ただしディベートの特性上、最終的に勝敗をジャッジする必要があります。子どもが否定的な意見にショックを受けやすい性格の場合は、まずはグループディスカッションから始めてみるのもよいでしょう。子どもが成長し、自分以外の意見を受け入れられる心の土壌ができてからディベートに移行するのもひとつの手段です。
社会問題について話し合う
社会問題について話し合うことは、アクティブラーニングのよい取り入れ方です。例えば「地球温暖化」をテーマにして話し合う場合は、以下のような順番で子どもに問いかけてみましょう。
- どうして地球温暖化が進んでいるの?
- どうして地球温暖化が問題なの?
- 解決するためにはどうすればいいの?
- 解決方法があるなら、みんなでその方法を試さない理由は何?
- 一番いい解決方法はなんだと思う?
子どもがスムーズに回答できない場合は自分で調べてもらうと、学習への主体性も身につきます。話し合う際は親の知識量や倫理観も同時に試されるため、子どもの意見を軽視せずに対等な目線で意見交換を行うことが大切です。お互いの意見を否定するのではなく、さまざまな価値観を受け入れることを目的としましょう。
欲しいものや要望についてプレゼンしてもらう
子どもが親に買ってほしいものがあったり、叶えてほしいお願いがあったりする場合は、内容に対してのプレゼンをしてもらうことをおすすめします。子どもの要望が切実なものであるほど、親を納得させるためにしっかりと準備をしてくれるでしょう。
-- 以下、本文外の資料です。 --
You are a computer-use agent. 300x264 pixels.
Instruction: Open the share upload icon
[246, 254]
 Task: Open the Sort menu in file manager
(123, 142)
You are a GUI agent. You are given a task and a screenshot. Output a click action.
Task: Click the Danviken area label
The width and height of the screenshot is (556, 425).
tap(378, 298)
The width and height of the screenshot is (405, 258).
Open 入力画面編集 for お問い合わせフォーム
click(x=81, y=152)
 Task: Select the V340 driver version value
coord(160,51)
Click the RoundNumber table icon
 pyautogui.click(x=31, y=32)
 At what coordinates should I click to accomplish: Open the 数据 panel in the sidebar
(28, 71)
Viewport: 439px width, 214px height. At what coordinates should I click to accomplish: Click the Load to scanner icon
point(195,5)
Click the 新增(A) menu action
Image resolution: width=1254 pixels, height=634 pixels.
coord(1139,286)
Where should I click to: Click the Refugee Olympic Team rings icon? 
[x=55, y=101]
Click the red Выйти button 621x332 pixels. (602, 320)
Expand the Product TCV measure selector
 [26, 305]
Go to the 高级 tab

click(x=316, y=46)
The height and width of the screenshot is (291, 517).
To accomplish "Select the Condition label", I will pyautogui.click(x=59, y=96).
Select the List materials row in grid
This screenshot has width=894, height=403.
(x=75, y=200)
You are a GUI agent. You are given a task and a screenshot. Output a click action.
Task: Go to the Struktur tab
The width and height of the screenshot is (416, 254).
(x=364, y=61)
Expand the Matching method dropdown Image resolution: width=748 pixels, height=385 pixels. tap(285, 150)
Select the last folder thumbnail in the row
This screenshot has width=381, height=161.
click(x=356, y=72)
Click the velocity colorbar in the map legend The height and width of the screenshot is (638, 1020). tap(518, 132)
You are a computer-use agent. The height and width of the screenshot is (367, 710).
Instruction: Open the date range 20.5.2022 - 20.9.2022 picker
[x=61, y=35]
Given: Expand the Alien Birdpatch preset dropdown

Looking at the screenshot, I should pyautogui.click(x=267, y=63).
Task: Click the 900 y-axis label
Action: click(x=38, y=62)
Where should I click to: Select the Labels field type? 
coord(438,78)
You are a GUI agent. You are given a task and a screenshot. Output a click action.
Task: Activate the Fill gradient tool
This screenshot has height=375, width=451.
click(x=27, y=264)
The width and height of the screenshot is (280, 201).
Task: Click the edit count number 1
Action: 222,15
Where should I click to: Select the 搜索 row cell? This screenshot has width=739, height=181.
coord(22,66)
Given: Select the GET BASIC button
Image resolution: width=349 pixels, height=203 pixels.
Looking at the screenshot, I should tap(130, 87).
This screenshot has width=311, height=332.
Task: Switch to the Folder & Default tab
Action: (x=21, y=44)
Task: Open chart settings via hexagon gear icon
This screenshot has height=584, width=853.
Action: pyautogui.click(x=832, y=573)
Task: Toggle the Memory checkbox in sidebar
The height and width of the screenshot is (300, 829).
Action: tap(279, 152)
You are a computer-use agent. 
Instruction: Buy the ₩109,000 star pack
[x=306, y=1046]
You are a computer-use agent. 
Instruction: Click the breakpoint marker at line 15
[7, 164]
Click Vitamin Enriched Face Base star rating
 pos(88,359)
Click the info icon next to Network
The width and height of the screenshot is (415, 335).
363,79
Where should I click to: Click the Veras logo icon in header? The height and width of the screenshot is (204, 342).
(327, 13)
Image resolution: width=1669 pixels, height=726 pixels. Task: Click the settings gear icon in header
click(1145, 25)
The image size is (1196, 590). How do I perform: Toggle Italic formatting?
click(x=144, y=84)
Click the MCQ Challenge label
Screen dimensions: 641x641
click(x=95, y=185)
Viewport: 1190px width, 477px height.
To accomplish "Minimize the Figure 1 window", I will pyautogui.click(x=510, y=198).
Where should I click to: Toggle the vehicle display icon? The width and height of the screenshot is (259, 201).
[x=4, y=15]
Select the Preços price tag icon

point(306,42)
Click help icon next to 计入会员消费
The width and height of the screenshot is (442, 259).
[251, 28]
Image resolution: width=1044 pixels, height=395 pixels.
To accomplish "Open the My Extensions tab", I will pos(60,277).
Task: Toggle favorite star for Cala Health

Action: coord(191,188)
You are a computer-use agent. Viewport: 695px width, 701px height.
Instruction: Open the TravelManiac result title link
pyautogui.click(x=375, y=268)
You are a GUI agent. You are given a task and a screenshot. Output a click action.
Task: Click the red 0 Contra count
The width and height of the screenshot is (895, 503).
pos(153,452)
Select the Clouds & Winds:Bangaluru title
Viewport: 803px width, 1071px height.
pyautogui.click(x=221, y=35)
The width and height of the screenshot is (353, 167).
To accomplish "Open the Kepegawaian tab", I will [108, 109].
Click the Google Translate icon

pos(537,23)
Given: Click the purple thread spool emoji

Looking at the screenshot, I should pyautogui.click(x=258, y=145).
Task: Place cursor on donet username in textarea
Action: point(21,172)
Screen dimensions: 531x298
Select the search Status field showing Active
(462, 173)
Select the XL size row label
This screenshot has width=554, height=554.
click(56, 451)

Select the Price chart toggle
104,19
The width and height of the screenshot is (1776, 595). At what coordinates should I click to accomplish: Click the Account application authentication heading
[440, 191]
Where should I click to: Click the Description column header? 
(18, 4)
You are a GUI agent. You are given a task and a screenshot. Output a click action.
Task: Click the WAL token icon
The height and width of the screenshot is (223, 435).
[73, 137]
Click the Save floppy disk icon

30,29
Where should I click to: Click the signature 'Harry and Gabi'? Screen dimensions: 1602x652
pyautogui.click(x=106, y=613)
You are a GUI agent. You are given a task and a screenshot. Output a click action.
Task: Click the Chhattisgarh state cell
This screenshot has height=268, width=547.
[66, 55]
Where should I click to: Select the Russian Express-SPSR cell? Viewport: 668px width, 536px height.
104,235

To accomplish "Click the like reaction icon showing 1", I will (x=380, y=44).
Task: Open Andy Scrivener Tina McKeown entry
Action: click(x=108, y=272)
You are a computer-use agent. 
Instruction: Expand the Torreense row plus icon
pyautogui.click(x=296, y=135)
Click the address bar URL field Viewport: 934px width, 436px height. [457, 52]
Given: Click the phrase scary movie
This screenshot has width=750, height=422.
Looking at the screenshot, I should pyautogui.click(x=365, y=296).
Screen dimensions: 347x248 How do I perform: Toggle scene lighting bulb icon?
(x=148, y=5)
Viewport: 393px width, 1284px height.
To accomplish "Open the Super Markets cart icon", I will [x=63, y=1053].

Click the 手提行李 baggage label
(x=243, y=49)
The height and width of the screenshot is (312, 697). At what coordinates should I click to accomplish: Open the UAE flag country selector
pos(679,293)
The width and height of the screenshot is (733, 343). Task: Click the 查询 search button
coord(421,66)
準備に伴う努力の過程から実際のプレゼンまでが、アクティブラーニングの学習になります。プレゼン内容に不備がある場合はフィードバックを行い改善してもらいましょう。指摘には威圧感を伴わせず、適切に冷静なアドバイスを行うことがポイントです。
複数人で1枚のポスターを作る
異なる価値観を持つ者同士で、1枚のポスターを作る方法もアクティブラーニングのひとつです。意見をすり合わせて成果物を共作する行為は、グループワークに含まれます。特定のテーマを与え、話し合いの時間を設けた上で制作を開始してもらいましょう。
テーマに対する意見を統合させるだけではなく、ポスター制作における役割分担でも、子どもたちの主体性やコミュニケーション能力が磨かれます。それぞれの意見への矛盾点や反対意見を話し合った上で、グループ内の最大公約数としての回答を出せるよう周りはサポートしましょう。
アクティブラーニングを学ぶ子どもに求められる姿勢
ここでは、アクティブラーニングを学ぶ子どもに求められる姿勢についてご紹介します。
- 自分とは違う考えを受け入れる姿勢
- 予習して議論に備える姿勢
- 主体的に知識を得ようとする姿勢
アクティブラーニングの学習効果をさらに高めるためには、子ども自身の準備が必要です。よい意味で緊張感を持てるように、学習姿勢の在り方を保護者がサポートしてあげましょう。
自分とは違う考えを受け入れる姿勢
アクティブラーニングを行う際には、自分とは違う考えを受け入れる姿勢が求められます。子どもはアクティブラーニングの中で、今までの自分にはなかった視野や価値観と対峙する必要があります。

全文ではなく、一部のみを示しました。